DOCUMENT EXCERPT:
——————————
# eliminator.... finisher.... what about destroyer?



## jbhunter (Oct 7, 2002)

After hunting with Doug last week I am convinced that the Destroyer is the most comfortable and natural looking layout blind...Also the sled underneath let us haul our decoys. One more trip to Scheels. Thanks Doug, JBH


----------



## SiouxperDave (Sep 3, 2002)

I've never hunted with a Finisher but I really like the Destroyer. You can't beat the sled.


----------



## GooseBuster3 (Mar 1, 2002)

I love my Finisher, it doesnt take up much space either like the Eliminator or the Destroyer. I have hunted out of mine every weekend since early goose opener and havent found a problem with it yet. you just have to make sure to mud the hell out of them, or else they will have a really bad shine to them when it is sunny out. If i did break a piece on it, it wouldnt be hard at all to replace it wit a new one. All that i know is that the Xlandera look like crap, and the back rest sucks on them, I sat in one at sheels and they are very uncomfertable. I know a couple guys that use the destroyers and they love them to, the sled was a great idea, in the spring that will be the ticket for hauling decoys out into flooded corn.
——————————
DATA EXCERPT:
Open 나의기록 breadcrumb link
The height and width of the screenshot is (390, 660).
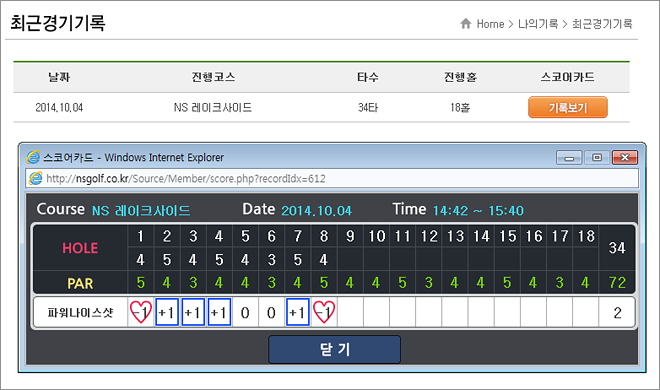[538, 24]
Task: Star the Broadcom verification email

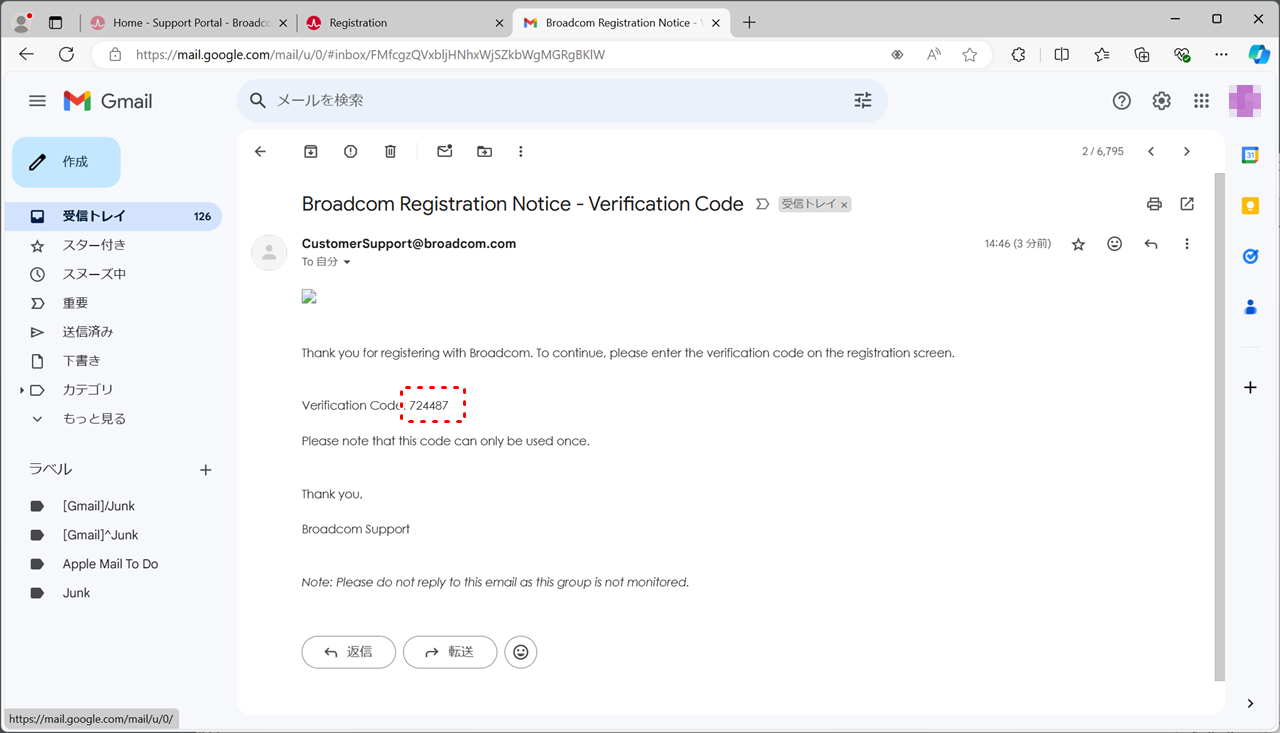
——————————
GOAL:
Answer these questions about the layout blind thread.
(a) According to jbhunter, what did the sled underneath the Destroyer let them haul?
(b) Which blind does SiouxperDave say he has never hunted with?
(c) What does GooseBuster3 say must be done to the blinds to keep them from shining badly in the sun?

EXERCISE SOLUTION:
(a) Their decoys.
(b) The Finisher.
(c) They must be covered heavily with mud.